Die libyschen Aufständischen geraten immer mehr unter Druck. Foto: dpa

Die Maßnahmen sollen am Freitag bei einem Sonder-Gipfeltreffen offiziell beschlossen werden.

Brüssel - Die Europäische Union verschärft ihre Sanktionen gegen Libyen. Die Vertreter der 27 EU-Regierungen einigten sich am Dienstag in Brüssel darauf, das Vermögen einer Reihe von libyschen Finanzunternehmen einzufrieren. Nach Angaben von EU-Diplomaten gehört auch die Libysche Investment Behörde (LIA), die in mehreren EU-Staaten und in den USA an Firmen beteiligt ist, zu den betroffenen Unternehmen.

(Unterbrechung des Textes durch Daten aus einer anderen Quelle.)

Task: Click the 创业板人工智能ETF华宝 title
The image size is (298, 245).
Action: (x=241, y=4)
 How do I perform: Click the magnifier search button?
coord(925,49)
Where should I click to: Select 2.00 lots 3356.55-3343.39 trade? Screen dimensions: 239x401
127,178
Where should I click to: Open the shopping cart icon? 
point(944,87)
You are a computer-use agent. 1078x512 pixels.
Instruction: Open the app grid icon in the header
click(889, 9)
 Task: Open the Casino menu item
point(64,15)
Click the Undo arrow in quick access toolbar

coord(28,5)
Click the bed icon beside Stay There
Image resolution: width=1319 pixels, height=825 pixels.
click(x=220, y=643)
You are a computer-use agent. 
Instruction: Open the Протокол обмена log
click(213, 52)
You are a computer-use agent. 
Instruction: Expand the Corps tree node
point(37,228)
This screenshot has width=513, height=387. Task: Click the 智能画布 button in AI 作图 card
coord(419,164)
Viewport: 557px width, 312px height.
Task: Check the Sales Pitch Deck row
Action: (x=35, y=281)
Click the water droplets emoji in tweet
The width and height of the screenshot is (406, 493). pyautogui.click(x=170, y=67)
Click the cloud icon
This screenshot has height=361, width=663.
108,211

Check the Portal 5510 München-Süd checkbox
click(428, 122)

Mit diesem Schritt werden die bisherigen EU-Sanktionen erweitert. Sie sehen Einreiseverbote gegen den libyschen Revolutionsführer Muammar al-Gaddafi sowie 25 andere Führungsgestalten des Regimes ebenso vor wie das Einfrieren von deren Vermögen in der EU. Die verschärften Sanktionen sollen an diesem Freitag bei einem Sonder-Gipfeltreffen der Staats- und Regierungschefs der EU offiziell beschlossen werden.

Vor dem Einfrieren der Vermögenswerte der Finanzunternehmen hatte Malta Aufklärung darüber verlangt, was dies für Unternehmen bedeuten könne, an denen libysche Investoren beteiligt seien.